I am wondering is it possible to design a differential (or instrumentation) amplifier that will operate from single supply?

I have a 2Vp-p and 0.2Vp-p sine wave signals that need to go thru the differential amplifier. They both swing positive and negative.

But currently for this project I have only positive power supply. I can add an inverting converter if necessary but would like to know if I can reduce the costs.

If it is possible, could you please show an example.

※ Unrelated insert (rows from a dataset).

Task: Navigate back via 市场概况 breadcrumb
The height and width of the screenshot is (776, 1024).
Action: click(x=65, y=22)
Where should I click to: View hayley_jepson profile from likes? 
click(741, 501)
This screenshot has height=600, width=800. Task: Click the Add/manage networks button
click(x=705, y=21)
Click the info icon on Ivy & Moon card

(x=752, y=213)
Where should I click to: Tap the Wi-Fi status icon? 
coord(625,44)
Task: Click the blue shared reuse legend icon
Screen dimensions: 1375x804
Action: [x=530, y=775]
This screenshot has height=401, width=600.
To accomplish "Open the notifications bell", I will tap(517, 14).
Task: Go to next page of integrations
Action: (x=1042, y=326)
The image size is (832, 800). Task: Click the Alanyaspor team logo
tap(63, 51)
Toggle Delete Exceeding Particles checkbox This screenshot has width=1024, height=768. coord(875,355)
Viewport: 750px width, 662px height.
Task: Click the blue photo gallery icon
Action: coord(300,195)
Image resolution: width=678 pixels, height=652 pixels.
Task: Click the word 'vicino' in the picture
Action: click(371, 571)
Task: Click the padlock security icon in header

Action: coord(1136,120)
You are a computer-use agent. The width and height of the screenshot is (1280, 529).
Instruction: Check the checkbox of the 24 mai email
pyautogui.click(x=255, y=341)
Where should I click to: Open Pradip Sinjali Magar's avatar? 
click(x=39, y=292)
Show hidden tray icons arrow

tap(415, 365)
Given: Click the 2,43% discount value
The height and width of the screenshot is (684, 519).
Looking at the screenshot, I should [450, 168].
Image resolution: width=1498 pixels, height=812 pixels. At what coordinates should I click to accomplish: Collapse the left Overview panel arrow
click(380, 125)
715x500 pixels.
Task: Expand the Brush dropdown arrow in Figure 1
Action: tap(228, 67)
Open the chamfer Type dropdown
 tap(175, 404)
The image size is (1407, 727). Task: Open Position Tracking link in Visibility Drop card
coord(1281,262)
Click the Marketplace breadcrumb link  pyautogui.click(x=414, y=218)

  • \$\begingroup\$ If your input signal has no dc component, you could re-bias it with capacitors or a transformer. Of course if those solutions work, you might also not need an in-amp to begin with. \$\endgroup\$
    – The Photon
    Mar 10, 2015 at 16:23

1 Answer 1


Getting the input of a amplifier to work outside its supply voltage range is difficult, but there are possible ways around this:

  1. Is the signal AC? If so, capacitively couple it to something that floats around ½ the supply voltage.

  2. Is the signal floating (not ground-referenced)? This can be the case when coming directly from some tranducer, for example. In that case, tie the other end to something around ½ the supply voltage.

  3. Shift the voltage level. This could be done with a resistor divider to the positive supply, for example. That will also attenuate the signal a little, but that can be made up by increasing the gain a little. Alternatively, the signal can be shifted by using zener diodes or ordinary diodes forward biased.

    Both these schemes will add some offset error. Everything is a tradeoff.

  4. make a negative supply. It's not really that hard or expensive, and there are off the shelf chips just for this purpose. For just powering a opamp, this could be a cpacitive charge pump, which will generally be cheaper than a inductive switcher.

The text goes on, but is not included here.